Yvonne Rieger-Rompas

A journey in history with Ipong

Ke Bulukumba

Dipublikasikan: 08.02.2020

Tentara Belanda mengadakan patroli mencari pendukung Merah Putih ke afdeling Bonthain di wilayah onderafdeling Bulukumba pada tahun 1947.
Pendataan dimulai 9 Desember tahun 2011. Di Balongsari, Rawamerta, Jawa Barat, sedang berjalan upacara peringatan mengenang korban peristiwa Rawagede yang ditayangkan di beberapa kanal televisi. Mewakili Pemerintah Belanda, Duta Besar Kerajaan Belanda di Indonesia, Bapak Tjeerd de Zwaan menyampaikan permohonan maaf.
Ibu Hartatiah, mantan Camat di Gantarang melihat siaran upacara tersebut dan menyambut kegiatan pendataan keluarga korban 1945-1949 di wilayah Bulukumba. Beliau adalah salah satu cucu Pahlawan Nasional dari Bulukumba, Sultan Dg. Raja yang dibuang oleh Belanda ke Sulawesi Utara.
Adanya buku Sejarah Perjuangan Pemuda dan rakyat Bulukumba dalam Revolusi kemerdekaan Indonesia di Bulukumba (1994) dengan daftar nama yang tewas dan kapasitas beliau, pendataan janda korban berjalan dengan baik.
Kendala datang dari beberapa pihak. Salah satu peserta upacara di Balongsari meminta agar kegiatan pendataan di Sulawesi Selatan dihentikan.
Dari kantor pusat Veteran di Makassar dikeluarkan surat untuk mendata keluarga korban di cabang masing-masing dan melarang keluarga korban menuntut hak mereka ke pemerintah Belanda.
Beberapa anak korban yang mengetahui bahwa yang didata hanya janda korban tersinggung. Mereka berpendapat bahwa terjadi ketidak adilan terhadap anak korban.

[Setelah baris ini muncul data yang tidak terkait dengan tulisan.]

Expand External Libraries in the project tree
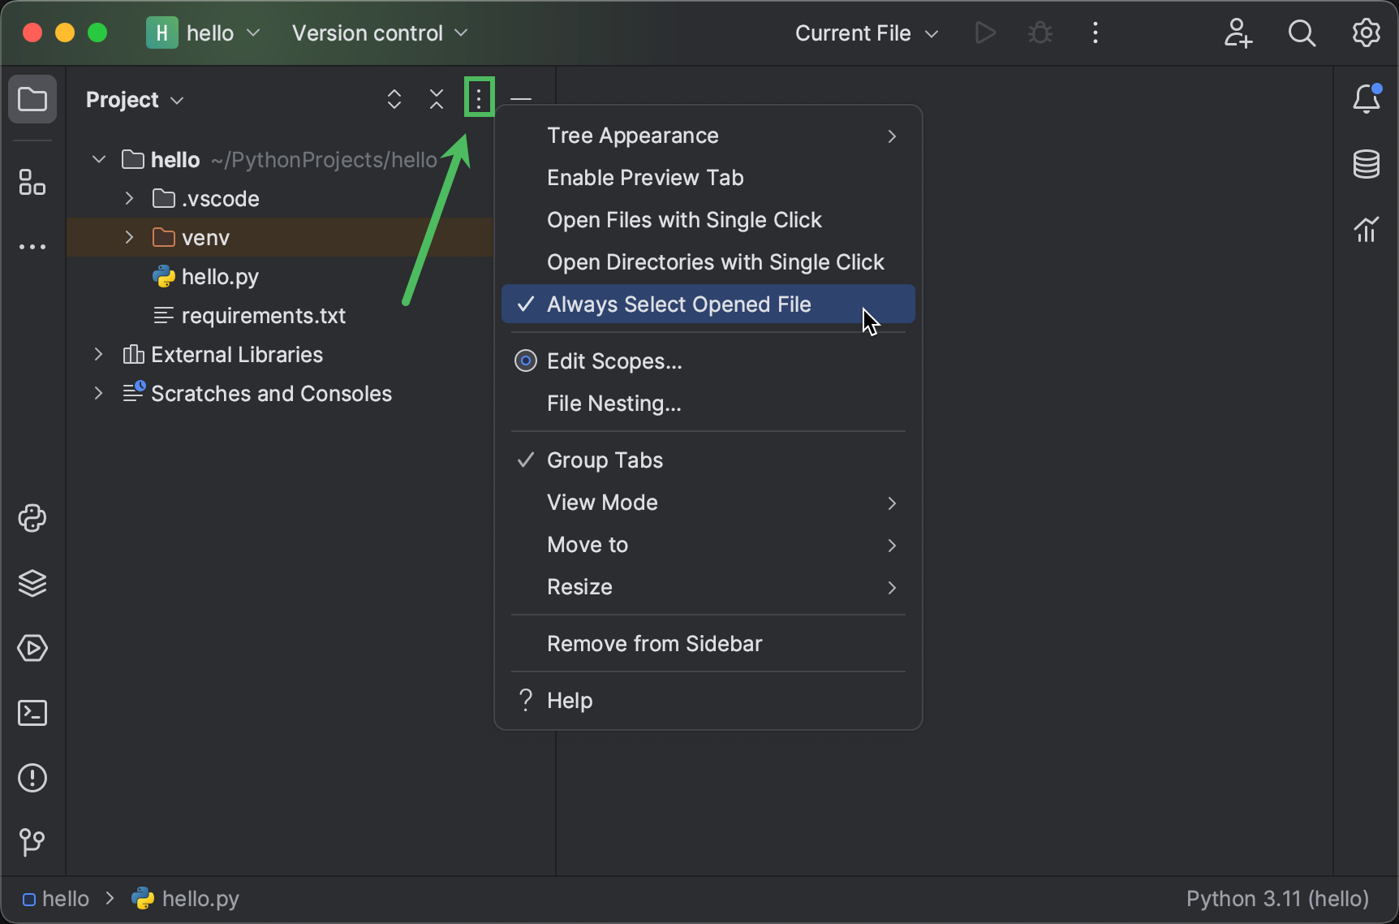click(x=98, y=354)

Dari cerita keluarga korban, penembakan terjadi dibanyak tempat. Mangamparang di Matekko, Gangking. Pekerjaanya sebagai petani, ditangkap, dibawa pergi dan dibunuh di desa lain.
Andi Mudung (petani) di desa Makbar, Bontomacina, dibawa ke desa Kalamasangi disana tewas. Janda Mudung mengetahui bahwa suaminya tewas ditembak dari orang yang datang meminta kain kafan untuk membungkus jenasah.
Bennu Hadjar, Ujung Bulu, ditembak dihadapan istrinya ketika sedang berada di sawah.
Mantan Mantri Cacar Paturusi dibawa ke Batu Karopa setelah sebelumnya di tawan di penjara Bulukumba

Moh Amin (82 Tahun), Nelayan di Matekko, Gangking dan Mandji. Bonto Macina, Gantarang menceritakan tentang penembakan yang dilakukan setelah sholat Jumat. Mereka tidak tahu pasti berapa banyak yang ditembak. Mungkin sekitar 108 orang. Sebelum ditembak mereka dijejer sekitar 9 atau 10 orang. Tempat penembakan di lapangan Ponre, Gantarang telah dibangun mesjid.
Sebelum penembakan surat selebaran disebar dengan pesawat agar laki-laki yang bersembunyi kembali ke tempat masing-masing
Menurut bapak Madia selebaran yang diedarkan agar masyarakat yang bersembunyi keluar dari tempat persembunyiannya ditulis dalam bahasa Bugis.

Bapak Ridwan ketua Legiun Veteran Bulukumba yang tadinya engan memberikan informasi ahirnya bersedia dan menceritakan bahwa beliau melihat sendiri ketika 3 tawanan ditembak. Menurut bapak Ridwan tawanan sebelumnya disiksa karena terlihat kepala mereka luka parah sehingga wajah mereka tidak dapat dikenali lagi.

September 2013 penyampaian permohonan maaf dan pemberian ganti rugi dari Pemerintah Belanda dilaksanakan di Jakarta dan di Makassar kepada janda Mangamparang, janda Massusungeng, janda Bennu Hajar, janda Pansiun, Janda Nurung, janda Mappijalang, janda Syamsuddin.
Pada tahun 2014 ganti rugi diberikan kepada janda Majide, janda Cicu, janda Lantara, janda Tola dan janda Buraera.